One of the projects I've been working on over the past year has been renaming the full moons, as the traditional names aren't terribly relevant to the climate and wildlife where I live in the southeastern US.

I've been trying to pay close attention to nature during each month, and so this month is the Daffodil Moon. While on my walk last night, I noticed several neighbors' yards had bunches of daffodils, and they were all in full bloom.

Yellow daffodils.

I don't know any of the traditional meanings of daffodils, but yellow is my favorite color (so bright and cheery!), and seeing so many of them around makes it feel like spring.


#moon #druid #druidry #druidism

Note: I originally identified these incorrectly as lilies! 😅

I've been trying to decide how to write about my path with druidry. I joined The Order of Bards, Ovates, and Druids (OBOD) about a month ago, and I've read through the first four gwersi (and the two introductory gwersi). In addition to that, I've attended a few (virtual) meetings with a local grove I joined. I think I'll make this blog a more stream of consciousness sort of thing, as that's how I tend to write best. This is first and foremost for me, but I would like to have a place to share what I'm going through.

How I got here

I grew up on a large, 36-acre farm with plenty of access to nature, animals, and the outdoors. I distinctly remember asking my father about who God was. I don't remember his exact reply, but the gist was that God was what you made of him. We were not a church-going family, and I don't think we even owned a bible. I didn't think too much about religion, except to decline friends' invitations to church service because it all seemed rather boring.

Sometime in middle or high school, I was let loose in a bookstore, and I picked up a copy of The Complete Idiot's Guide to Wicca and Witchcraft with my father's blessing. I don't remember if my mother was aware that I had picked it up, but I don't think she would have been bothered. I consumed the book, and although I liked the ideas presented, there was something about this being the “one truth” that didn't settle with me. I did enjoy the concepts presented, the rituals themselves seemed useful in some way, even if I never got around to actually doing any of them.

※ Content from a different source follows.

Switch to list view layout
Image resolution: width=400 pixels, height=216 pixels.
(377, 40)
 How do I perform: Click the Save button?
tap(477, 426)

Fast-forward to about a year and a half ago, and I found out that book is now available on for the low price of free! I reread the whole thing, but once again, it didn't quite feel like it was right for me. I spent the next year researching all sorts of witchcraft, and a friend of mine mentioned OBOD. It is not free, so I bookmarked it, thinking I might come back to it when I had some extra funds. Besides, I could always order just the introductory packet, then decide where to go from there.

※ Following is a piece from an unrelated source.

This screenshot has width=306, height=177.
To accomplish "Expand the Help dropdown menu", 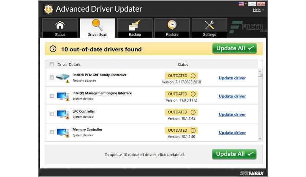I will [x=258, y=10].
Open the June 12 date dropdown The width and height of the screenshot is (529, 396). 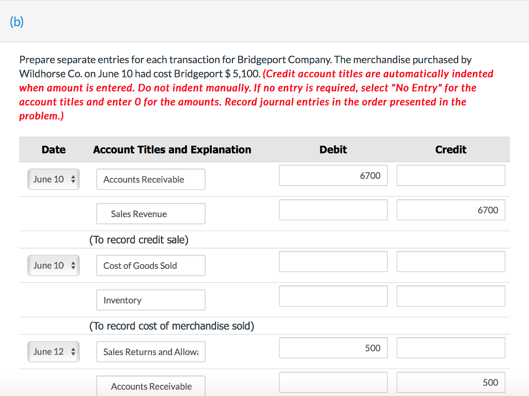click(x=53, y=352)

I had a “no spend January” this year, and when that was up, I took another look at OBOD and signed up for the full course, both online and through the mail. I'm still getting comfortable with the material, but knowing that the coursework was created by a psychiatrist is promising. It is said to be a “create your own” spiritual path, and that is what I'm hoping to get out of it.

Without woo-woo

One thing I don't subscribe to is woo-woo. I don't believe that you can cast a spell and make something happen. I don't think rocks have magical healing abilities. I don't believe in gods of any sort (or fairies, for that matter).

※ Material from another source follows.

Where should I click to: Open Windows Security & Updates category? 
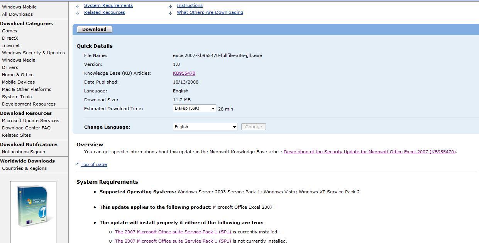(34, 53)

What I do believe is that focusing on certain things can help you achieve certain things, but all the power comes from you and whatever mindset you've put yourself into. I believe nature is important, and learning about the local land is beneficial. I believe in climate change, and I hope there's something we can do to stop it. I believe ritual is a form of moving meditation, and that meditation can benefit mental health. I believe myths and folklore hold valuable lessons, and there is much to be learned from reading, retelling, and mulling them over.

What's next

I'll have access to the next set of gwersi later this week, and I've already committed to attending as many of the grove meetings as I'm able. On top of that, I've scheduled a weekly call with the friend who introduced me to OBOD. Having other folks to chat with about this path seems imperative. I've never been a solo-anything, and something as new to me as this seems like it would be even harder to take on alone.